Panel Paper: The Size and Reliability of Teacher Training Effects In Texas

Saturday, November 10, 2012 : 4:10 PM
Salon A (Radisson Plaza Lord Baltimore Hotel)

*Names in bold indicate Presenter

Cynthia Osborne, Paul T. von Hippel, Jane Lincove and Nicholas Mills, University of Texas, Austin


After years of evaluating the effectiveness of individual teachers, policy leaders have recently turned attention to the educator preparation programs (EPPs) in which teachers are trained. As envisioned by the Obama administration (US Department of Education 2011), EPP evaluations should be based on the effectiveness of the teachers graduated by each EPP, with teacher effectiveness measured in terms of student outcomes such as test scores and graduation rates.

While it is easy to understand governments’ interest in EPP evaluation, it is unclear whether EPP accountability will prove to be an effective policy lever. On the one hand, EPPs play an obvious gatekeeping role in our system of education. EPPs’ admissions and graduation standards determine what sorts of people can become teachers, and EPPs’ curricula affect the skills that teachers bring to the classroom. On the other hand, some findings suggest that the program in which a teacher was trained is a very weak predictor of teacher effectiveness. The average differences between teachers recruited from different programs are trivial compared to the differences between the best and worst teachers from the same program (Kane, Rockoff, and Staiger 2006).

We report on an evaluation of the 159 EPPs that are accredited in the state of Texas—including traditional college- and university-based programs as well as online and alternative certification programs run by nonprofits and for-profit corporations. Among other things, the evaluation sought to identify the EPPs whose graduates had high or low value-added scores as estimated from state-required tests. The evaluation focused on teachers in their first, second, and third year after EPP graduation, but data on more experienced teachers were available for comparison.
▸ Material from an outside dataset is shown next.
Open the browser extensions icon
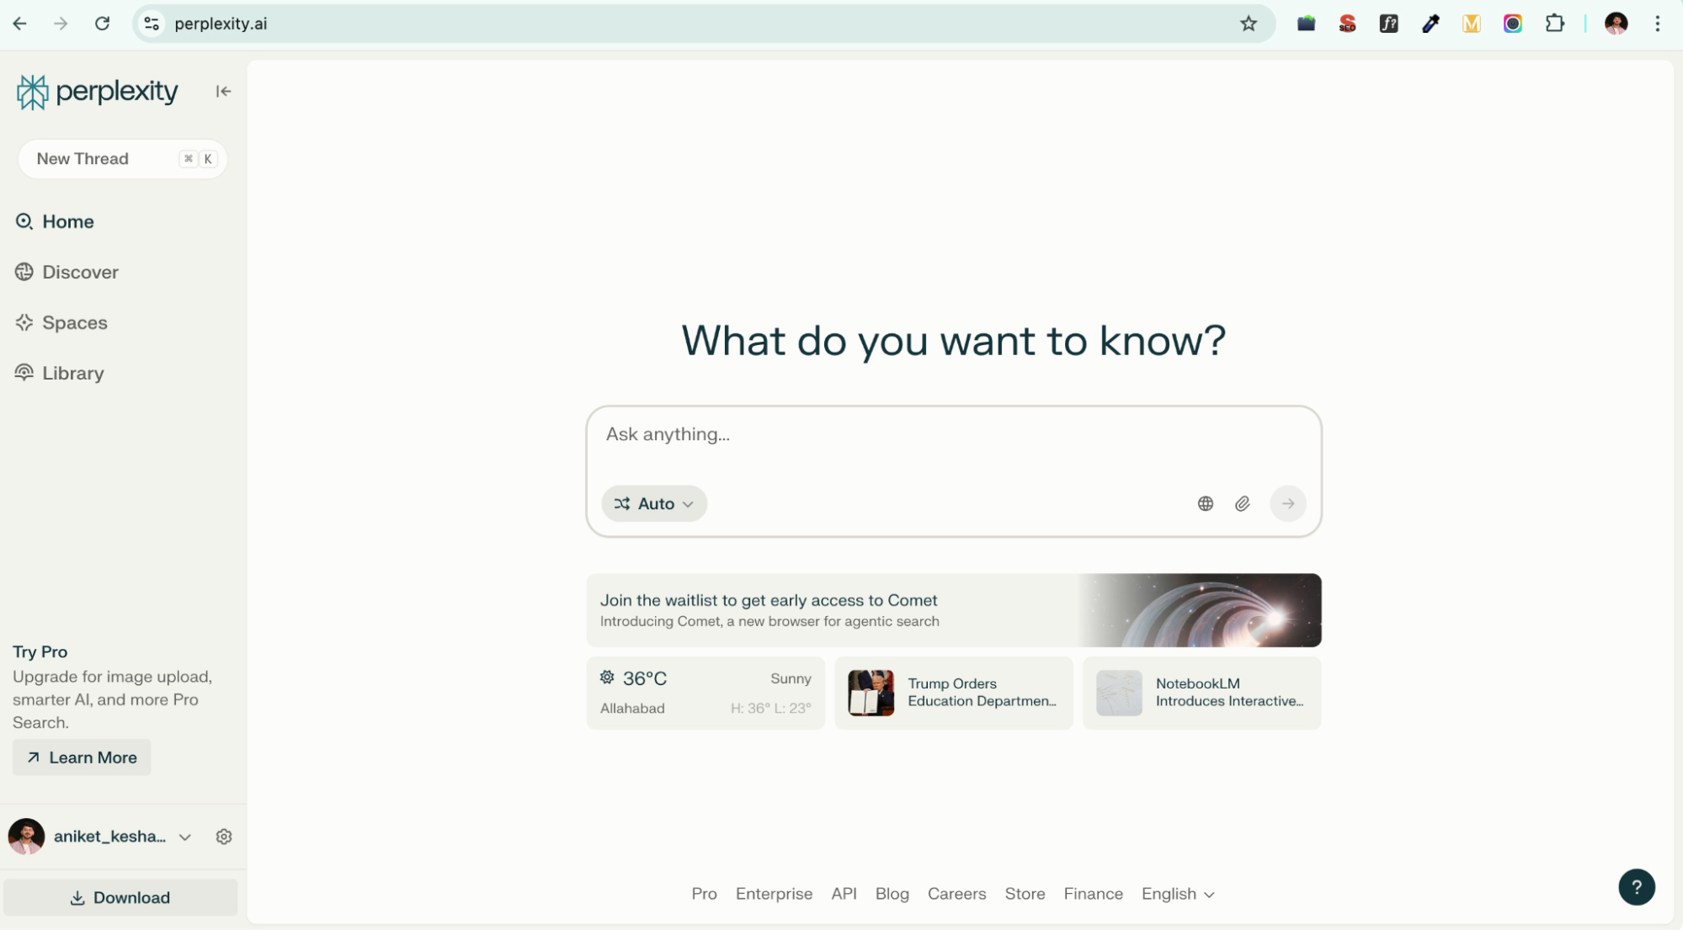 [1554, 24]
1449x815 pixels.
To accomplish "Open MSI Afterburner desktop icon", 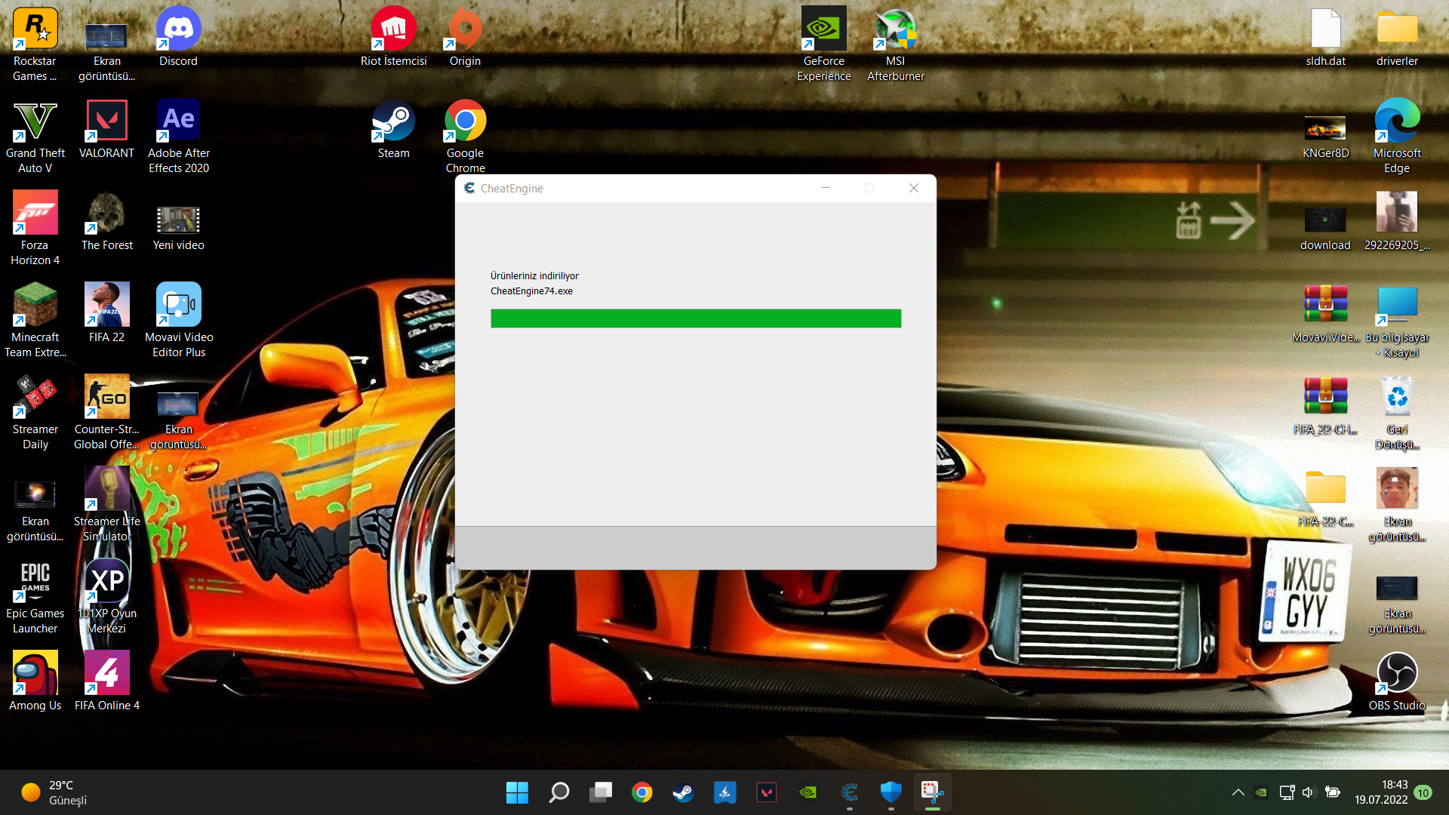I will [895, 30].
The statewide evaluation presented challenges that are not encountered in value-added studies that are limited to a single large district. Many Texas EPPs are relatively small, and many of the state’s elementary, middle, and high schools are small as well, particularly in rural areas. New teachers typically work close to the EPP that trained them, so there are limited opportunities to compare graduates of different EPPs within the same school. We estimated EPP effects using a variety of regression, Tobit, and errors-in-variables models that controlled for up to two years of prior test scores, as well as student, classroom, and campus characteristics.

Estimates suggest that most EPP effects are small, and that when an EPP effect appears large, it is often not reliable across grade levels or subjects. For example, an EPP’s graduates can appear highly effective in teaching fourth grade reading, but ineffective in teaching fifth grade reading. EPP effects were more reliable in upper-grade mathematics than in other subjects or grades—yet even in those subjects EPP effects uniquely accounted for a small fraction of the variation in student test scores. Our results suggest that value-added evaluation can offer only limited and uncertain feedback to EPPs, and that feedback to EPPs may be a limited and indirect way to improve teacher quality.